John Snelling Popkin

from Wikipedia, the free encyclopedia

John Snelling Popkin (born June 19, 1771 in Boston , † March 2, 1852 in Cambridge ) was an American classical philologist .

Life

His ancestors were of Welsh origin and came to America via Ireland. He was a son of the customs inspector John Popkin († 1827), who had served as Lieutenant-Colonel in the Continental Army, and his wife Rebecca Snelling Popkin. John Snelling Popkin received his first education from the pastor of the Congregational Church in Malden . Then he attended Latin school in Boston. In 1788 he began studying at Harvard College , which he graduated from the top of his class in 1792 with an AB. He taught in Woburn and Cambridge and then worked as a Greek tutor at Harvard from 1795 to 1798.

After studying theology, Popkin was approved as a preacher by the Boston Association in 1798 and was ordained pastor of Federal Street Church in Boston from 1799 to 1802 . From 1804 to 1815 he preached in the First Parish Church in Newbury . He initially belonged to the Unitarian Church , then moved to the "Orthodox Congregational Society" and then to the Episcopal Church .

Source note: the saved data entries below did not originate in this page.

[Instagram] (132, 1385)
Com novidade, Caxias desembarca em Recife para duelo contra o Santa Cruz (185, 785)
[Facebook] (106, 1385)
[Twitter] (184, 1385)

In 1808 Popkin became a member of the American Academy of Arts and Sciences . In 1815 he received the Doctor of Divinity at Harvard and then taught as a college professor of Greek at Cambridge. In 1826 he succeeded Edward Everett , who had been elected to the US House of Representatives, and was second Eliot Professor of Greek Literature at Harvard University. In 1833 he went into retirement. Popkin remained unmarried and lived in Cambridge until his death in 1852. He died of complications from heart disease.

Fonts (selection)

Web links

Individual evidence

  1. ^ A b John Snelling Popkin. In: William B. Sprague: Annals of the American Pulpit. Carter, New York 1859-1861.
  2. ^ Popkin, John Snelling. In: Samuel Austin Allibone: A Critical Dictionary of English Literature, and British and American Authors, Living and Deceased, from the Earliest Accounts to the Middle of the Nineteenth Century. Childs & Peterson, Philadelphia 1859-1871.